EXCERTO SELECIONADO ->

****************************************

Os micróbios que possuem capacidades melhoradas para utilizar recursos limitados e tolerar produtos manufaturados, tais como desinfetantes e metais, superam as estirpes não resistentes, aumentando a sua sobrevivência e mesmo a sua evolução em ambientes construídos. Por conseguinte, podem representar riscos para a saúde se forem patogénicos.

A equipa identificou 11 estirpes únicas, anteriormente não caracterizadas, de Micrococcus luteus, geralmente não patogénicas mas capazes de causar infeções oportunistas em indivíduos imunocomprometidos.

“A questão da sua adaptação ao nosso comportamento torna-se especialmente crítica em contextos clínicos, em que os hospitais servem de ponto de acesso a vários agentes patogénicos que causam infeções adquiridas no hospital (IACS). As IACS representam uma grande ameaça, particularmente nas unidades de cuidados intensivos, onde as taxas de mortalidade podem atingir os 30%”, afirma o Dr. Tong.

A equipa está agora a investigar a transmissão e a evolução da resistência em micróbios patogénicos em unidades de cuidados intensivos que estão expostas a práticas de desinfeção rigorosas e completas. Esperam melhorar as práticas de controlo de infeções e aumentar a segurança dos ambientes clínicos para os profissionais de saúde e os doentes.

Referência da notícia:

Xinzhao Tong, et al. Diverse and specialized metabolic capabilities of microbes in oligotrophic built environments. Microbiome (2024).

****************************************

O QUE FAZER ->
Por favor, devolva sem qualquer alteração a parte do excerto sobre micróbios em ambientes construídos que vai de "A equipa está" a "e os doentes.", inclusive.

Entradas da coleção
****************************************

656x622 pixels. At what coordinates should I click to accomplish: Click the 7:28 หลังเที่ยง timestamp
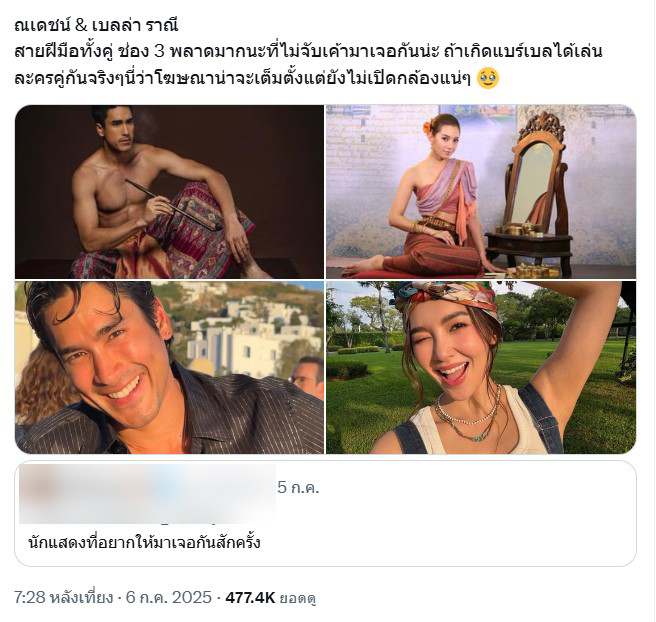[x=63, y=597]
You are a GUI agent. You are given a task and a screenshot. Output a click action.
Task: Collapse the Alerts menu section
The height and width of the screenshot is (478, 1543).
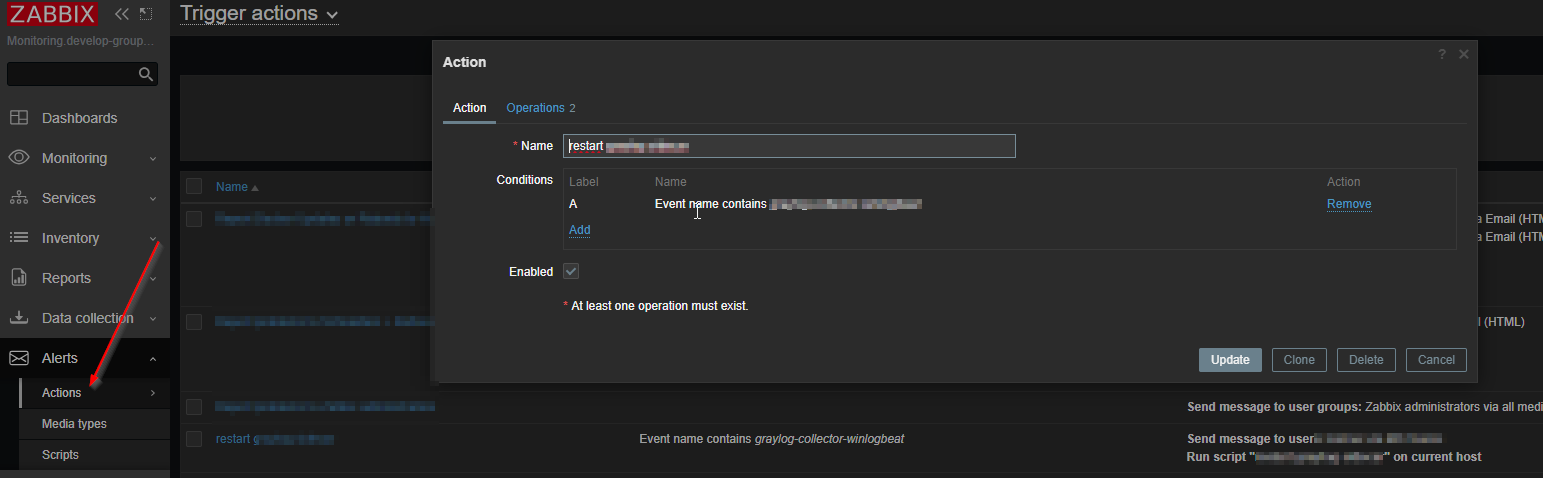click(152, 358)
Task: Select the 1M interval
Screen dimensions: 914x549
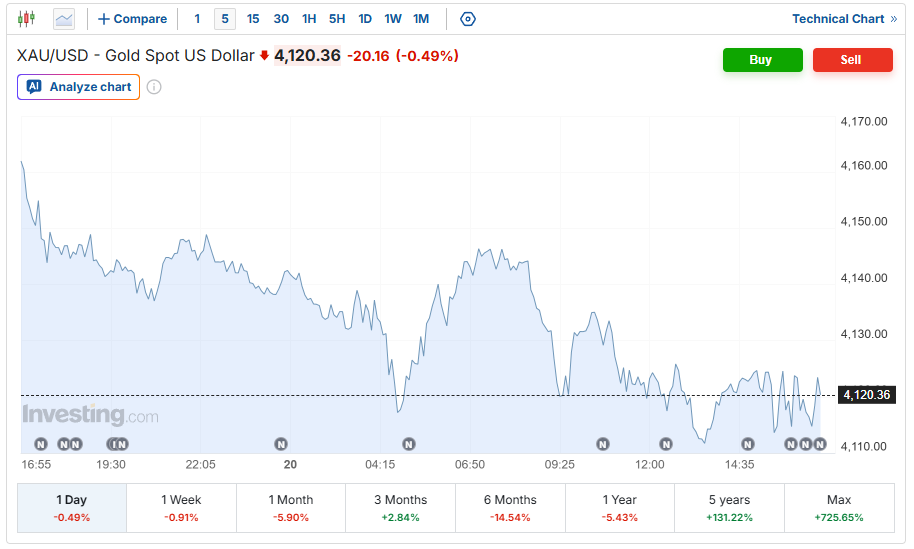Action: tap(421, 19)
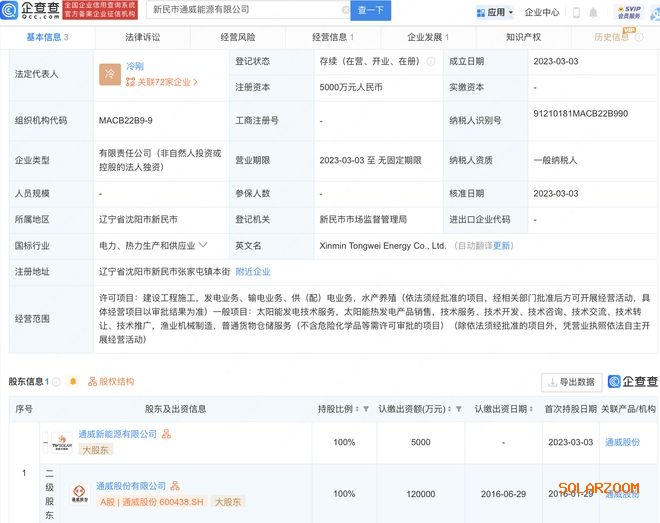Screen dimensions: 660x523
Task: Click the 冷 legal representative avatar
Action: pyautogui.click(x=109, y=74)
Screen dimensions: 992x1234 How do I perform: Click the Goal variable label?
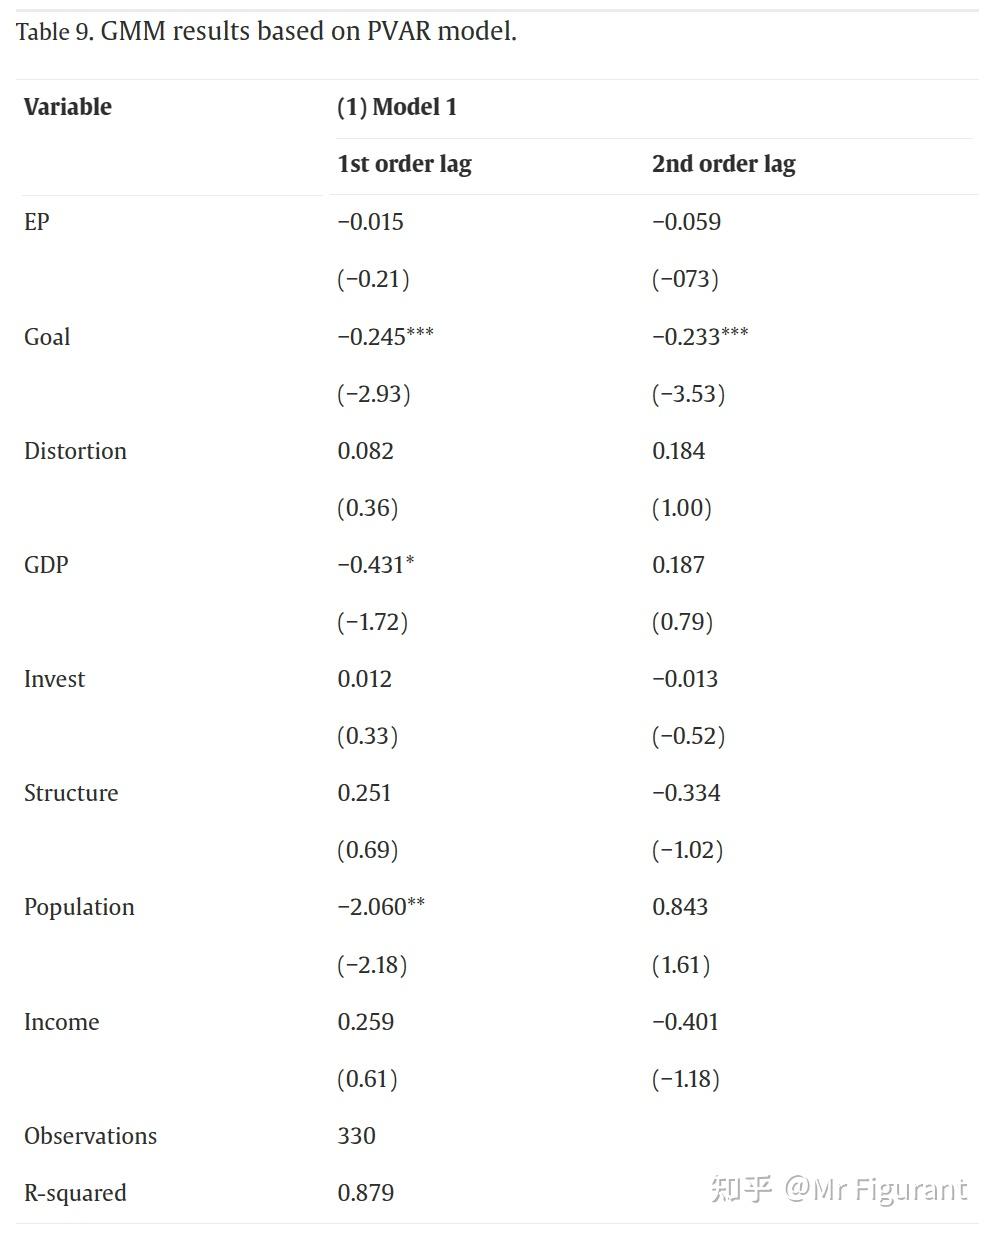(x=47, y=337)
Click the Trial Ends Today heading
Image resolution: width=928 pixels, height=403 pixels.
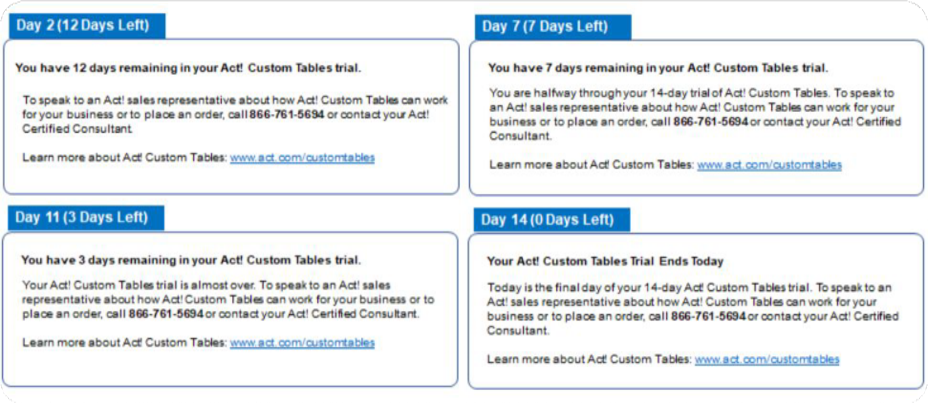605,261
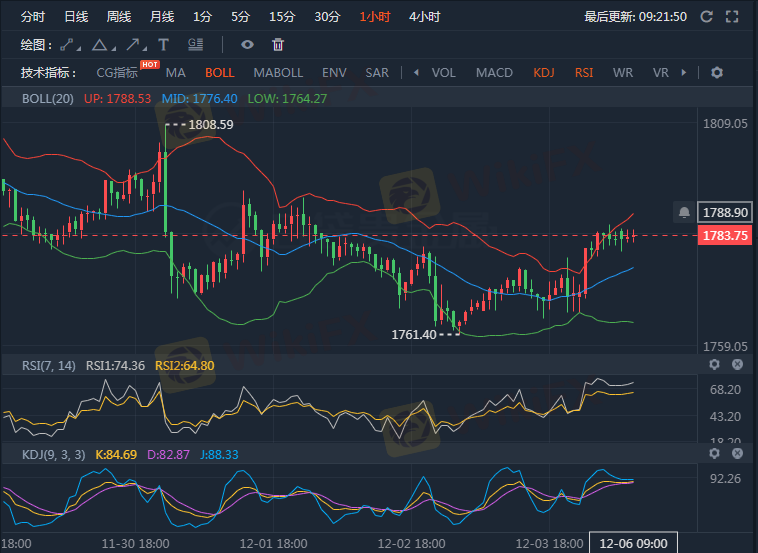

****************************************

RESPOSTA DO EXERCÍCIO ->
A equipa está agora a investigar a transmissão e a evolução da resistência em micróbios patogénicos em unidades de cuidados intensivos que estão expostas a práticas de desinfeção rigorosas e completas. Esperam melhorar as práticas de controlo de infeções e aumentar a segurança dos ambientes clínicos para os profissionais de saúde e os doentes.